Kian hari, anggota dan pendukung perkumpulan yang didirikan Chavez semakin banyak. Hal ini meresahkan pemilik usaha. Dibantu polisi, mereka berupaya menggagalkan aksi Chavez. Tak segan, mereka melakukan ancaman dan kekerasan. Tetapi perjuangan Chavez tak surut ke belakang. Ia bersama para pengikutnya melakukan longmarch, untuk menyuarakan pada dunia yang lebih luas lagi, mengajak sebanyak mungkin orang untuk melakukan aksi boikot terhadap produk anggur victorre. Para pekerja juga melakukan aksi mogok besar-besaran.
berdasarkan kisah nyata di California, 1962
Cesar Chavez dan pengikutnya
Para pengusaha dibuat kelabakan. Sementara itu, para pengikut Chavez mulai melakukan aksi kekerasan. Chavez menentangnya. Ia berpidato di hadapan para pengikutnya:
“Tiga hari sudah aku berhenti makan. Aku akan terus puasa makan sampai semua orang dalam masa-masa kita yang indah berjanji pada diri sendiri untuk tidak melakukan kekerasan. Kita terus maju bersama atau tidak sama sekali!”

Cesar Chavez membuktikan ucapannya. Ia benar-benar mogok makan. Tubuhnya semakin lemas. Untuk menghentikan itu, teman dekatnya membuat semacam nota kesepahaman bahwa para pengikut Chavez tidak akan melakukan kekerasan. Mereka yang setuju harus menandatangani kesepakatan itu.
Semakin hari semakin banyak yang datang untuk membubuhkan tandatangan. Hingga hari ke-25 dari aksi mogok Chavez, ia dibopong menemui pastur. Disambut ratusan pengikutnya. Ia menelan roti untuk pertama kalinya.

Sahabat Chavez berkata, “Kami butuh sang pemimpin bukan seorang martir.” Ia tidak ingin Chavez menumbalkan dirinya dalam perjuangan. Ia ingin Chavez tetap tampil berdiri sebagai seorang pemimpin.

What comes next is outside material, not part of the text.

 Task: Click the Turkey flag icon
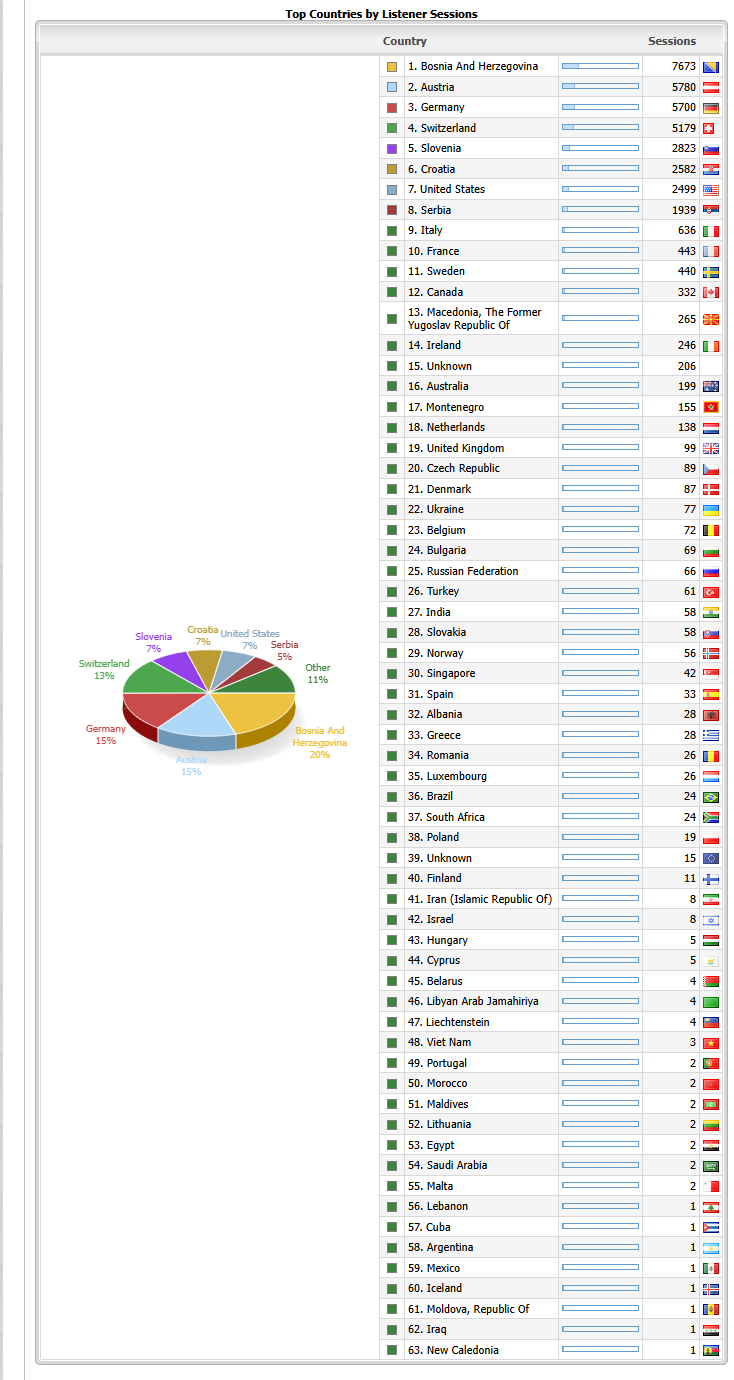coord(710,592)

Karena memang perjuangan mereka belum berakhir. Presiden Richard Nixon tampil berkuasa. Perusahaan anggur milik Boganovich Senior (John Malkovich) mendapatkan pasar baru di Eropa atas bantuan penguasa. Mengetahui itu, Cesar Chavez (Michael Pena) tidak tinggal diam. Ia pergi ke Eropa dan menyuarakan kembali apa yang ia perjuangkan. “Tak ada makanan di meja kalau mereka (para pekerja) tak ada,” ungkap Chavez. Aksi boikot pun mengalir deras di Eropa. Perusahaan anggur victorre di ambang kebangkrutan.

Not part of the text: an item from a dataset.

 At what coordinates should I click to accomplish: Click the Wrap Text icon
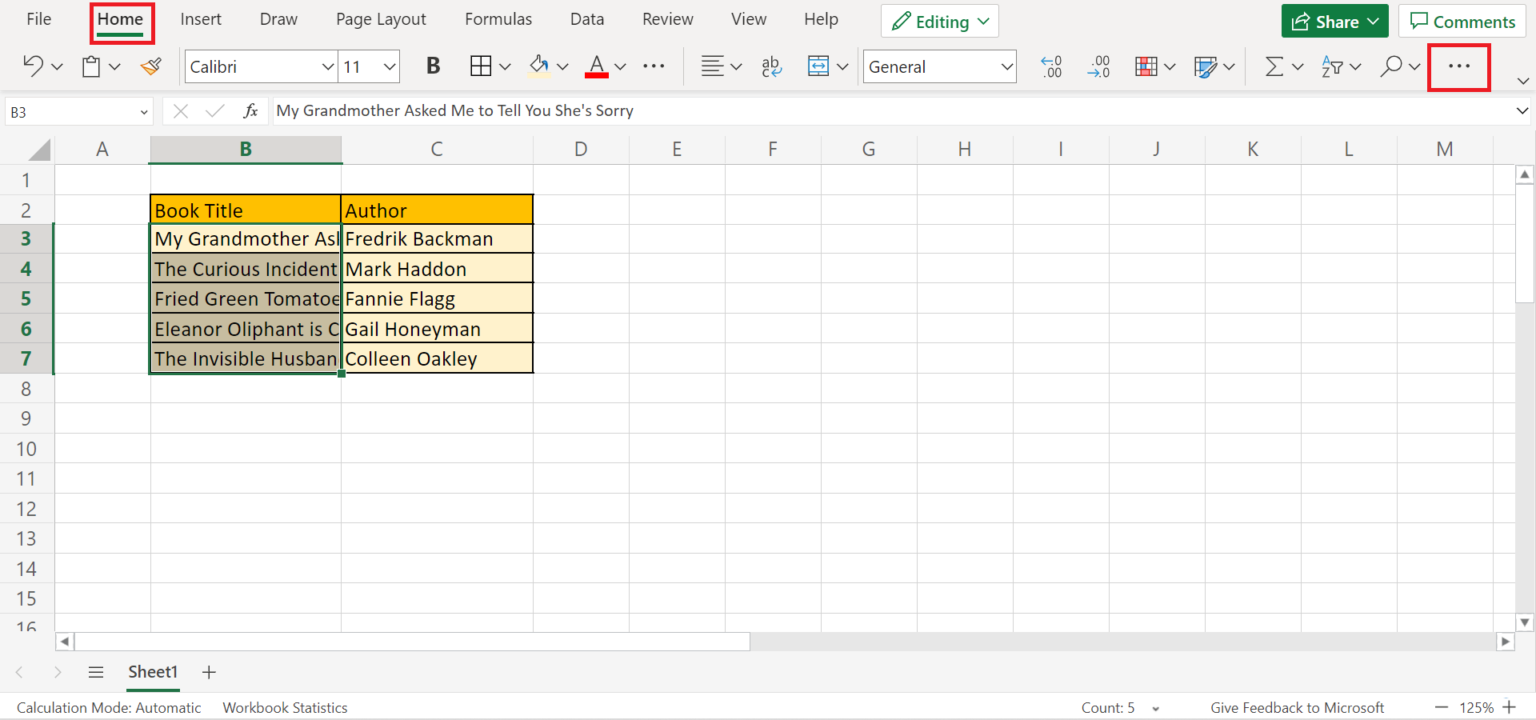(x=771, y=67)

Pemilik usaha akhirnya memutuskan menandatangi kesepakatan damai dan menaikkan gaji para karyawannya dengan layak, setelah 5 tahun perjuangan yang dirintis oleh Chavez bersama istri (America Ferrera) dan teman-temannya.

Film garapan Diego Luna ini menyisipkan pesan berharga, terlepas apakah film ini adalah film propaganda atau bukan, bahwa kesabaran adalah modal besar dalam perjuangan. Seandainya Chavez mengizinkan pengikutnya melakukan kekerasan, pasti perjuangan mereka akan sia-sia. Akan lebih mudah menangkap, membunuh, dan memperkarakan mereka. Tapi Chavez memilih jalan damai tanpa kekerasan utnuk menyelesaikan perjuangan. Ia berhasil melakukannya.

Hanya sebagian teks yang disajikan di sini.